Rollout.io
- Industry: Software, Analytics, Mobile
- Founded: 2014
- Headquarters: Tel Aviv, Israel
- Key people: Erez Rusovsky, CEO Eyal Keren, CTO

= Rollout.io =

Rollout.io provides a mobile software development kit (SDK) that enables feature flagging for mobile apps, allowing developers to remotely control the deployment of new features. The SDK currently supports native iOS apps written in Swift or Objective-C. It supports continuous deployment, gradual rollouts, A/B testing, and the entire software development lifecycle.

== History ==
Rollout was founded by Erez Ruzovsky and Eyal Keren in 2014. The company launched its product at TechCrunch Disrupt San Francisco 2015.
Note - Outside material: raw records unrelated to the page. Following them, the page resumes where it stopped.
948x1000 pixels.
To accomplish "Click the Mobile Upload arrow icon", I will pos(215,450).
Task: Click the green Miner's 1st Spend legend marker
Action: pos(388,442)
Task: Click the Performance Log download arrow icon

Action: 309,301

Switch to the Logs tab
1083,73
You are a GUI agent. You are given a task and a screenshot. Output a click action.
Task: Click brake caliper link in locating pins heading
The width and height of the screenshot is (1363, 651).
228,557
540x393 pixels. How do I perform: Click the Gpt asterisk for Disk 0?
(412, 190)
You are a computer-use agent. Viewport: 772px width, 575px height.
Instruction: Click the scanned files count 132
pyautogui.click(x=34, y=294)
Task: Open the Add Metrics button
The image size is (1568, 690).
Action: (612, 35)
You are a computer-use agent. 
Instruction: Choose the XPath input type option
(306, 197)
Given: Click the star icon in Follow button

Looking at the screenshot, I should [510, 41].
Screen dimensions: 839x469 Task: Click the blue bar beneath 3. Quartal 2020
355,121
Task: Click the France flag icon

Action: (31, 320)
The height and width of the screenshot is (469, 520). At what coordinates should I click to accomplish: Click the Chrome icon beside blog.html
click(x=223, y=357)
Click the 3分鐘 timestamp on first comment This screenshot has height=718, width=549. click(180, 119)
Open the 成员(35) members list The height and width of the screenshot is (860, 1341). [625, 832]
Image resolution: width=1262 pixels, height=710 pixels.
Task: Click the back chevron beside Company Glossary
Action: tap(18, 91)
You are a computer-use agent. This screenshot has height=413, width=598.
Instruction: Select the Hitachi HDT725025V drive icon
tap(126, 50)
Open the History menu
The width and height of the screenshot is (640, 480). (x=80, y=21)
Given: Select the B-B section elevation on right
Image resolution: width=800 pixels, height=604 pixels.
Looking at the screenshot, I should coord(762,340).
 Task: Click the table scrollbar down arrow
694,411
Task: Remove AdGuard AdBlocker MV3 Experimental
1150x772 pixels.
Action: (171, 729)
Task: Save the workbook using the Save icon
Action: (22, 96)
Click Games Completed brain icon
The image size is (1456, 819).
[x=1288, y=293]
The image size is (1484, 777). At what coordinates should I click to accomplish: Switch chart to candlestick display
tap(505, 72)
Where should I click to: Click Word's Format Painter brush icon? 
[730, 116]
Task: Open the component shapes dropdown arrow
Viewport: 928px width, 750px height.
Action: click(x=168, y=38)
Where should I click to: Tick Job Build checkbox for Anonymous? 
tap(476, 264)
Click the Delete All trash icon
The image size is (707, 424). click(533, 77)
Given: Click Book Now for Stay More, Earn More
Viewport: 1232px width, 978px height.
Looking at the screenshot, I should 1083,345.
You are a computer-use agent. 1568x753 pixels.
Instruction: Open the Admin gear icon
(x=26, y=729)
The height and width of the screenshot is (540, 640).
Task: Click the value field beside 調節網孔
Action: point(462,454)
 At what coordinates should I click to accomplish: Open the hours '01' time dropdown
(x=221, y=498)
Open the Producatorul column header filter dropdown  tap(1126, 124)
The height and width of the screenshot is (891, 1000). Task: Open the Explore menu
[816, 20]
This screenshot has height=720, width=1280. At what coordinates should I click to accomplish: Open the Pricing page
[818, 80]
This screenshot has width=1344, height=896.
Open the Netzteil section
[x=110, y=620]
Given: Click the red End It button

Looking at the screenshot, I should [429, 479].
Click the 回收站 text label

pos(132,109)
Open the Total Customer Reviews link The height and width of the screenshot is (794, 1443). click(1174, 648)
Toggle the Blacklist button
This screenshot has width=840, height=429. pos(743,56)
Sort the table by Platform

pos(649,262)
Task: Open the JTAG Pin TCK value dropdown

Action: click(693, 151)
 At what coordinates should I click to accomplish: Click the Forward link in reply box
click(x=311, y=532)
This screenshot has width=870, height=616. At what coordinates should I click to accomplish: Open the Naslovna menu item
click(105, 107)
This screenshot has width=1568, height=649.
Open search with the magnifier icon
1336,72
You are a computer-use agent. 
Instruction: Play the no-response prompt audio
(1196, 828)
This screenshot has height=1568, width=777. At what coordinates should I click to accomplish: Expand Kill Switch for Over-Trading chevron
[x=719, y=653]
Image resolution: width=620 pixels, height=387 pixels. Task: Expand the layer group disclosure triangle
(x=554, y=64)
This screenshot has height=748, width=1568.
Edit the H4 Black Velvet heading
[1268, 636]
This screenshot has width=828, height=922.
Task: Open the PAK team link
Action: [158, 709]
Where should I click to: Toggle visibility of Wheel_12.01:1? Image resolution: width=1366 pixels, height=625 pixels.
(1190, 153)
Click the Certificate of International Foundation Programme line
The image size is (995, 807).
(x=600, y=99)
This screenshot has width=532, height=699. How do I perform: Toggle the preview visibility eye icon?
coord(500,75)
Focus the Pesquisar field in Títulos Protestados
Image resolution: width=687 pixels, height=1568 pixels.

In October 2015, Rollout closed a $2 million Series A funding round led by Canaan Partners Israel. Additional investors included Plus Ventures, 2B Angels, and Star Farm Ventures.

In February 2016, Rollout announced additional funding from Sweet Capital in the amount of $1 million.

In April 2017, Rollout launched a new product called ROX.

In June 2019 Rollout was acquired by CloudBees.

== Products ==
Rollout currently has one product called ROX, a continuous feature delivery system for mobile.

== Difference to well-known rollout library ==

This company and its products should not be confused with the older and widely used rollout open source software library, which has been in development and is used by FetLife and other contributors since 2010.